Nothing will sustain you more potently than the power to recognise in your humdrum routine, the true poetry of life – the poetry of the commonplace, of the ordinary person, of the plain, toilworn, with their loves and their joys, their sorrows and griefs. – Sir William Osler
I had a call a couple of weeks ago from the haematology department of Tallaght Hospital. The person on the other end of the phone said “I have bad news for you”. Right says I, go on, but I could feel my heart racing. Then he calmly said “we have to change your appointment to October instead of next week”. Well I could have killed him. You don’t say something like that to someone like me, who is always expecting the news to be serious. But it gave me two more week’s off the hook so every cloud and all that.
But then last Thursday it was time to head off again to get bloods done, and to have a chat with my consultant. It’s the same routine I have been keeping since about 2009 when I was allowed back to a reasonable length of time between hospital appointments.
I saw Emma off to college early in the morning and then Cathal went off on the bus to school. It was just me then so I sorted the cats and headed off. I was listening to RTE Radio One on the way to hospital in the car and I can honestly not tell you even one story that was on the air that day. Then it was time for Tubridy and again, I can’t tell you what was being talked about. There is only ever one thing on my mind on these days – will today be the day?

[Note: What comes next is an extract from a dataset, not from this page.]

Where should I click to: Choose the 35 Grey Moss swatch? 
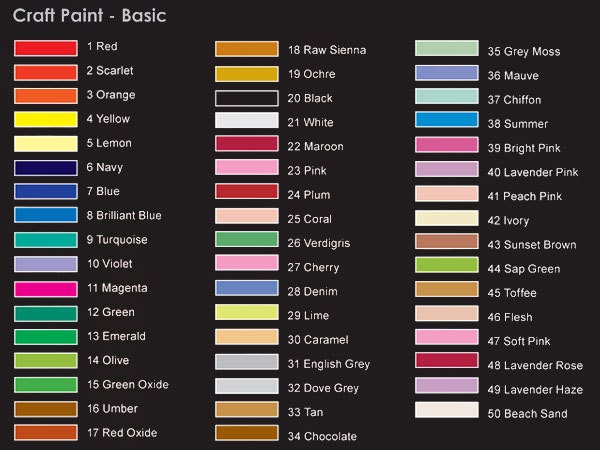[x=447, y=48]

I was feeling okay apart from some tiredness. Could that be to do with the bloods not being good which might be to do with the myeloma being on the march again?
Each time I go I get the results of the current bloods which are taken on the day I am visiting the hospital. But, there is one result which takes time to come back so each time I get that result it is two month’s out of date. That’s the result that tells me what the myeloma is doing. It’s the one all about the free light chains, the para proteins.
So I had the bloods taken after sitting in the urgent queue – it’s for special customers only, those who have an oncology or haematology or some other appointment to go on to that same morning. The secretary remarked that she hadn’t seen me for a while – you see there is a big difference between eight and ten weeks!
After bloods it was off for my usual treat of some OJ and a banana and walnut muffin. Then it was upstairs to register for the rapid access clinic. On the way up in the lift a man started humming Any Dream Will Do which just seemed so out of place but as I left the lift on level 3 I found myself humming it too. I was delighted to have been infected by music and hoped it would be the only infectious thing I picked up while in the hospital.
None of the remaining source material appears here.